Right, let’s talk about one of AWS’s more elegant features that they somehow managed to make feel clunky: allowing one security group to talk to another. It’s the networking equivalent of saying, “My friend here is cool, let him in,” instead of having to check his ID every single time. We call this a security group reference.

The core idea is beautifully simple. Instead of specifying a CIDR block (like 10.0.0.0/16) as the source in your security group’s inbound rule, you specify another security group’s ID (like sg-0a1b2c3d4e5f67890). This creates a dynamic, logical rule: “Allow traffic from any network interface that is currently attached to the source security group.”

Why would you bother? Imagine a classic two-tier application: web servers in one Auto Scaling group and databases in another. Your web servers need to talk to your databases on port 5432 (PostgreSQL). The old-school, manual way would be to find the CIDR block of your web tier’s VPC subnet (say, 10.0.1.0/24) and create an inbound rule on your DB security group for that. But what if your web tier scales into another subnet, 10.0.2.0/24? Now you have to remember to add that CIDR block to your DB security group. It’s a maintenance nightmare waiting to happen.

The security group reference solves this. You create a security group for your web servers (WebServerSG) and one for your databases (DBSG). On the DBSG, you create an inbound rule that allows TCP port 5432, but instead of a CIDR, you use WebServerSG as the source. Now, any EC2 instance that gets launched and attached to WebServerSG is automatically granted access, regardless of its private IP address or what subnet it lands in. It’s self-updating, elastic, and frankly, the way you should always do this.

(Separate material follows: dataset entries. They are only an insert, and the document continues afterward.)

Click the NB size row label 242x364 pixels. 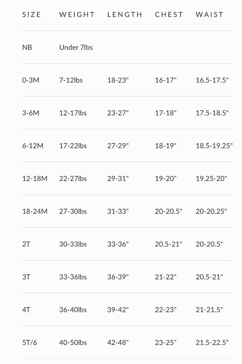27,47
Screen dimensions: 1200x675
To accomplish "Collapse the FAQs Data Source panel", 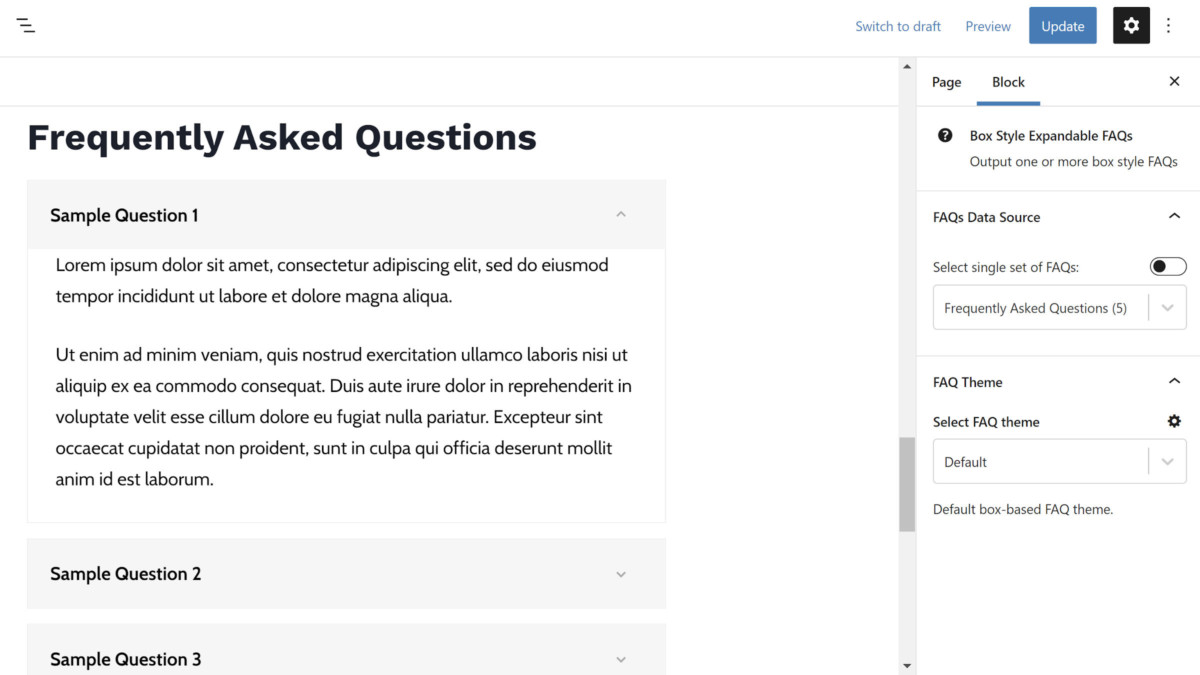I will (1175, 216).
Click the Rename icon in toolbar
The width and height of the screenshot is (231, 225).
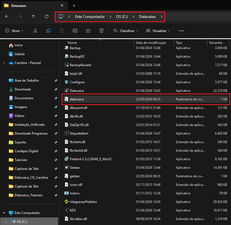click(75, 31)
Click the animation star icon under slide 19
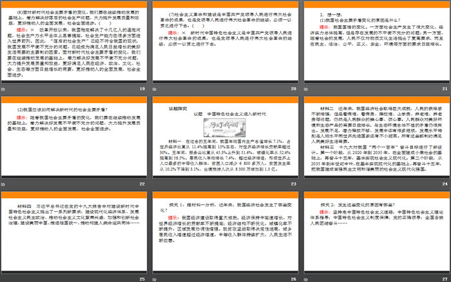Viewport: 451px width, 282px height. click(4, 89)
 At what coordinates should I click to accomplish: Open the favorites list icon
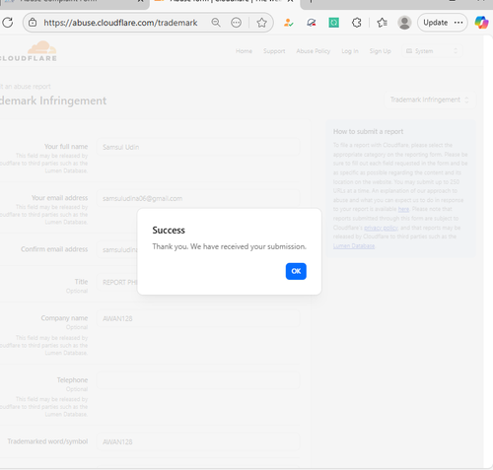[382, 23]
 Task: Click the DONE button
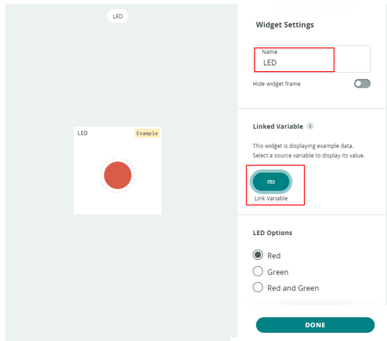[x=315, y=325]
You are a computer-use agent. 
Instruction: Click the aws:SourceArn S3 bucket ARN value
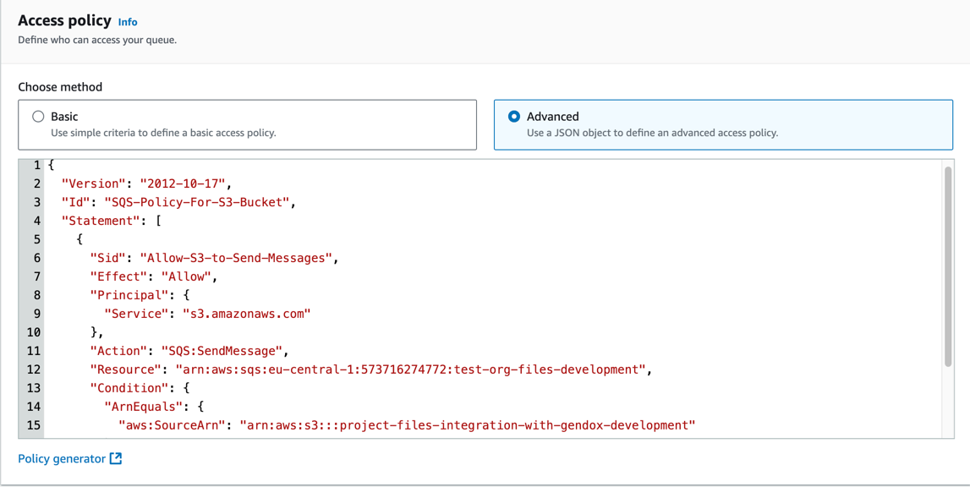(467, 425)

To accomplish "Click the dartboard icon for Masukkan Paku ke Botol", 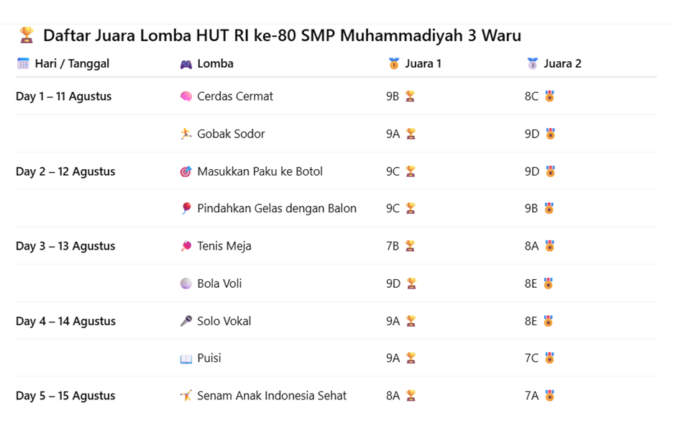I will pyautogui.click(x=186, y=172).
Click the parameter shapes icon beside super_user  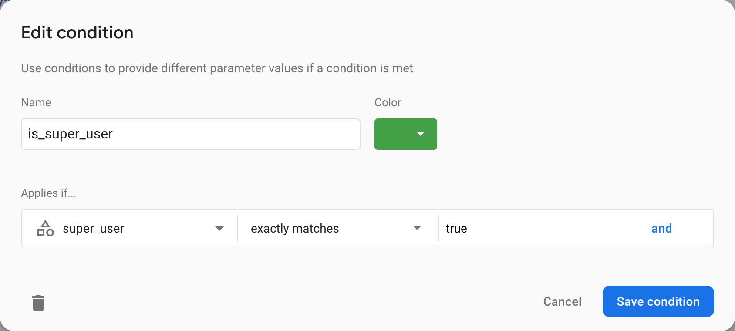tap(45, 228)
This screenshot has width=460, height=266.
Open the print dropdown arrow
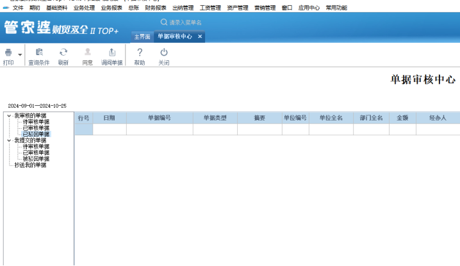[x=20, y=54]
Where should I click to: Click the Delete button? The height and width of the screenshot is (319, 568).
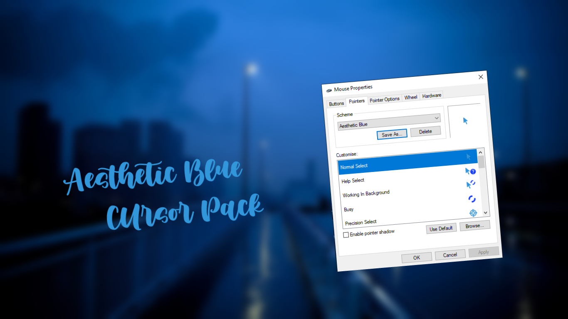tap(425, 131)
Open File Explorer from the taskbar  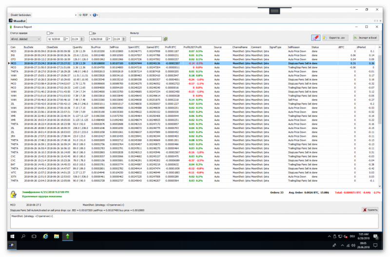click(56, 237)
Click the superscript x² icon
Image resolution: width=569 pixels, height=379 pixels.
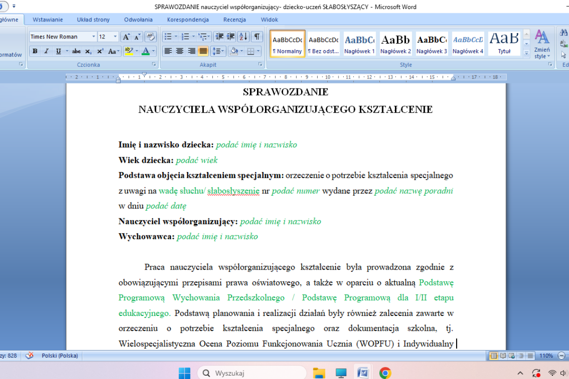(x=101, y=51)
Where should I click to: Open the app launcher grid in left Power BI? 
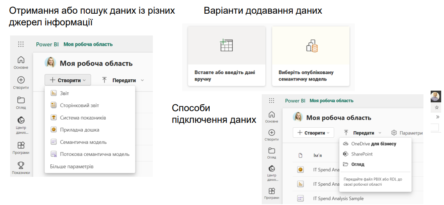tap(21, 44)
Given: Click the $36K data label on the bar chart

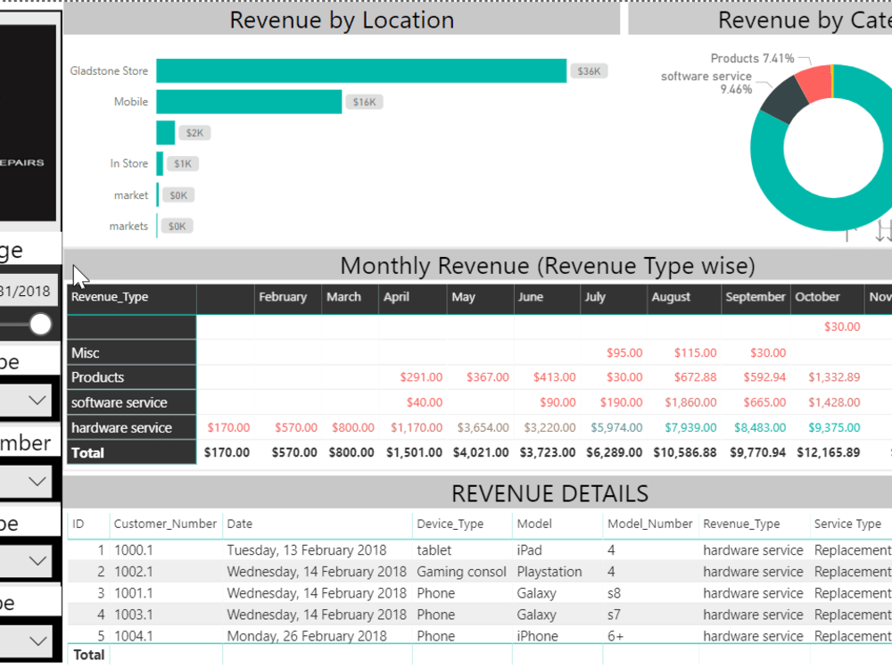Looking at the screenshot, I should 589,70.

The Nitty-Gritty: How It Actually Works

Don’t let the simplicity fool you; the devil’s in the details. The rule isn’t “allow traffic from instances using the source SG.” It’s more precise: “allow traffic from the primary network interface (eth0) that has the source SG attached to it.” This is a crucial distinction.

This means if an instance has multiple network interfaces (ENIs), traffic coming from its secondary ENI (eth1) won’t be allowed by a rule that references the SG attached to its primary ENI (eth0). The rule is tied to the network interface’s membership, not the instance’s identity. It’s a bit pedantic, but it matters for complex networking setups.

Here’s what a Terraform configuration for this looks like. Notice how the db_security_group uses the web_security_group.id as its source, not a CIDR block.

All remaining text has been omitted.